- Official Poster of the film.
- Directed by: Christoforos Papakaliatis
- Starring: J. K. Simmons; Christoforos Papakaliatis; Andrea Osvárt; Maria Kavoyianni; Minas Hatzisavvas; Tawfeek Barhom; Niki Vakali;
- Release date: 17 December 2015;
- Running time: 113 minutes
- Country: Greece
- Languages: Greek English
- Box office: $5.1 million

= Worlds Apart (2015 film) =

Worlds Apart is a 2015 Greek drama film directed by Christoforos Papakaliatis. It consists of three separate narratives, each following a love story between a foreigner and a Greek. Each story represents a different generation falling in love during a time of socioeconomic turmoil that dominates Southern Europe as a whole, only to connect as a single story in the end.

==Cast==
- J. K. Simmons as Sebastian
- Christoforos Papakaliatis as Giorgos
- Andrea Osvárt as Elise
- Maria Kavoyianni as Maria
- Minas Hatzisavvas as Antonis
- Tawfeek Barhom as Farris
- Niki Vakali as Daphne
- Odysseas Papaspiliopoulos as Odysseas
- Nikos Chatzopoulos as Ilias
- Matthaios Korovesis as Anthony, Giorgos' son

==Reception==

Worlds Apart grossed $4.8 million at the Greek box office, making it the highest grossing 2015 film in Greece.

On Rotten Tomatoes the film has an approval rating of 67% based on 9 reviews. On Metacritic, it has a score of 61 based on 5 critics, indicating "generally favourable reviews".

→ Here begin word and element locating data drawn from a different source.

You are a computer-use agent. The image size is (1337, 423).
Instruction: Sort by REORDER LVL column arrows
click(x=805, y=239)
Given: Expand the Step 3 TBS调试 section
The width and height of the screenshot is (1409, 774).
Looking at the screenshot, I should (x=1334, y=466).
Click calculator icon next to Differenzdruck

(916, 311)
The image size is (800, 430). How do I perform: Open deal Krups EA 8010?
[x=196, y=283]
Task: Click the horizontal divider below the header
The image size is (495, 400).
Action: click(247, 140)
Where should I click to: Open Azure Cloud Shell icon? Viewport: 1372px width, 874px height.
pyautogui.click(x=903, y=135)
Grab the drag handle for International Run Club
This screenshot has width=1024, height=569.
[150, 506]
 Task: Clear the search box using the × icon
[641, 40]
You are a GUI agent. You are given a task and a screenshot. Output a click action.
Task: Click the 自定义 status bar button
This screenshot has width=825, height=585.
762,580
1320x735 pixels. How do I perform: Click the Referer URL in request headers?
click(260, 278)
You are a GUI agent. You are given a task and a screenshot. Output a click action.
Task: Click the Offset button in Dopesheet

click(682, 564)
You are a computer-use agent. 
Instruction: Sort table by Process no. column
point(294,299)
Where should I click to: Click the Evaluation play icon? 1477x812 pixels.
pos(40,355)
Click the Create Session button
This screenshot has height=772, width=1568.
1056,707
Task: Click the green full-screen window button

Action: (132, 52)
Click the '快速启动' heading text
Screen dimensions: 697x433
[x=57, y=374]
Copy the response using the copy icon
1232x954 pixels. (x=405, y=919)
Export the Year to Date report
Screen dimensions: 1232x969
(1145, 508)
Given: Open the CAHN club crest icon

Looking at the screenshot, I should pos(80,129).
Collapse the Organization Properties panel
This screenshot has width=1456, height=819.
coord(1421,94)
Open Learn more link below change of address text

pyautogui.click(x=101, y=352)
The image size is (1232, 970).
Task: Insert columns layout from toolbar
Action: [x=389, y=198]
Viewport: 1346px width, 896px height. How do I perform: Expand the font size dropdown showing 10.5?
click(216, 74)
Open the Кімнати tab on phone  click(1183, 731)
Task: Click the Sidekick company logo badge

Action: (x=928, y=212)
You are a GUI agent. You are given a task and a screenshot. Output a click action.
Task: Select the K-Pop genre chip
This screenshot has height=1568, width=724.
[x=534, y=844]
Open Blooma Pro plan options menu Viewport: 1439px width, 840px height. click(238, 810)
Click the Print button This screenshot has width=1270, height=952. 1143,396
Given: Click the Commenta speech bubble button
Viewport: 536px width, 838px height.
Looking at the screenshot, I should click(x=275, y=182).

Frank Scheck of The Hollywood Reporter wrote: "Worlds Apart doesn’t manage to transcend the forced and familiar-feeling aspects of its multipart narrative, but it does offer an evocative portrait of its troubled milieu, and one of its segments, at least, has genuine emotional resonance."
Owen Gleiberman of Variety wrote: "It isn't bad, but it’s kind of a trifle. Though it treats its themes with reasonable honesty, it can't help but come off as a bit diagrammed."